Organisiert hatte das Fan-Bündnis gegen Rassismus Dieter Kasper, zusammen mit Michael Kaul von der örtlichen Flüchtlingshilfe. „Bei uns hier in der Stadt sind mir keine Anzeichen oder gar Vorkommnisse, die man in die Kategorie Rassismus stecken könnte, bekannt. Aber wir wollen ja auch über die Grenzen unserer Stadt hinaus ein Zeichen setzen und gehört werden“, betonte Kaul. Dieter Kasper hatte zudem mit Thomas Osterroth Gitarre), Wolfgang Seliger (Bass) und Rainer Bauer (Cachon) drei Musiker engagiert, die mit ihren Texten auf vielfältige Problematiken unter den Menschen hinwiesen und zum Handeln aufforderten.

Eingefunden hatten sich zu einem Konglomerat friedlicher Fußballfans die Anhänger von Kickers Offenbach, mit dem ehemaligen Pfarrer Matthias Loesch an der Spitze, dazu Fans der Frankfurter Eintracht, aber auch von der Spielvereinigung Neu-Isenburg und mit Karl-Heinz Groh auch der Vorsitzende der örtlichen Turn- und Sportgemeinschaft . „Auch wenn wir uns, wenn es um unsere Mannschaften geht, mal gegenseitig anbrüllen, in dieser Sache hier sind wir eins – und dies freut mich besonders“, betonte Loesch.

Bei einer vorausgegangenen Aktion hatte der Geistliche schon eine Lesung gegen rechts gestaltet, regelmäßig nimmt er eine Gruppe von Geflüchteten mit zum Spiel der Kickers auf den Bieberer Berg. Kaul erinnerte auch an die Erklärung des Eintracht-Präsidenten Peter Fischer, der lieber auf Mitglieder verzichtet, als dass er solche mit rechter Gesinnung aufnehmen würde.

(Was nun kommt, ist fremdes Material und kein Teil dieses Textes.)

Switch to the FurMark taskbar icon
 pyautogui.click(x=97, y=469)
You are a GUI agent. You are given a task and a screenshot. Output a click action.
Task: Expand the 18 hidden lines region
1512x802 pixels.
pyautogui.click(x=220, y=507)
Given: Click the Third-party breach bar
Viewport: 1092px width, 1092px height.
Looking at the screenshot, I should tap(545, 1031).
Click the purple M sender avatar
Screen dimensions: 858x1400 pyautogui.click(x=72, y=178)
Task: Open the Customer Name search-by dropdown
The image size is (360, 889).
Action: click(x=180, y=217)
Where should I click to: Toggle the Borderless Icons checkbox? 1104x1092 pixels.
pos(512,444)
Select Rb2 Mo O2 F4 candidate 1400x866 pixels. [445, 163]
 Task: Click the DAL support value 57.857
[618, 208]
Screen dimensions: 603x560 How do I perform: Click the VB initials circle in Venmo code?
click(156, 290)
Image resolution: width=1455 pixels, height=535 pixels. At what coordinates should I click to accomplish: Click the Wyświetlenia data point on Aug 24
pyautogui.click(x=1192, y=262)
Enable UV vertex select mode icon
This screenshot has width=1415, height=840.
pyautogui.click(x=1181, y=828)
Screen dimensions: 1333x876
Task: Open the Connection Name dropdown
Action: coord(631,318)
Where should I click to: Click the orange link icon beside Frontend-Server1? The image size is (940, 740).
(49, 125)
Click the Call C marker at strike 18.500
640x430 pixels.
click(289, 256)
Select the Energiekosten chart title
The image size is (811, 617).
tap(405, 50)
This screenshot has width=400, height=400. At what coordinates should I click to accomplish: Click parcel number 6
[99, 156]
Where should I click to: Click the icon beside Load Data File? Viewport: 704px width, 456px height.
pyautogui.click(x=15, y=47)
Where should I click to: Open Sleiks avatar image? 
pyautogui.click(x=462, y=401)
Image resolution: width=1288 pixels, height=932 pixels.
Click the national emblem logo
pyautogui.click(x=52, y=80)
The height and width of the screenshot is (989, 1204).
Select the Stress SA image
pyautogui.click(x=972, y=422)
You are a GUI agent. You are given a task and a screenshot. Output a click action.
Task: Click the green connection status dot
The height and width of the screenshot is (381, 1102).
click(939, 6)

Auch bei dieser Aktion in der Fußgängerzone wurden Unterschriften gesammelt, die Bürgermeister Herbert Hunkel übergeben werden sollen. Die gesammelten Spenden kommen wiederum der Aktion „Seebrücke“ zugute, die in Seenot geratene Geflüchtete aus dem Mittelmeer rettet. Die Aktionen gegen Rassismus gehen auch in den kommenden Wochen weiter, als nächstes will die Humanistische Gesellschaft auf dem Wochenmarkt „Flagge gegen Rechte Gesinnung“ zeigen.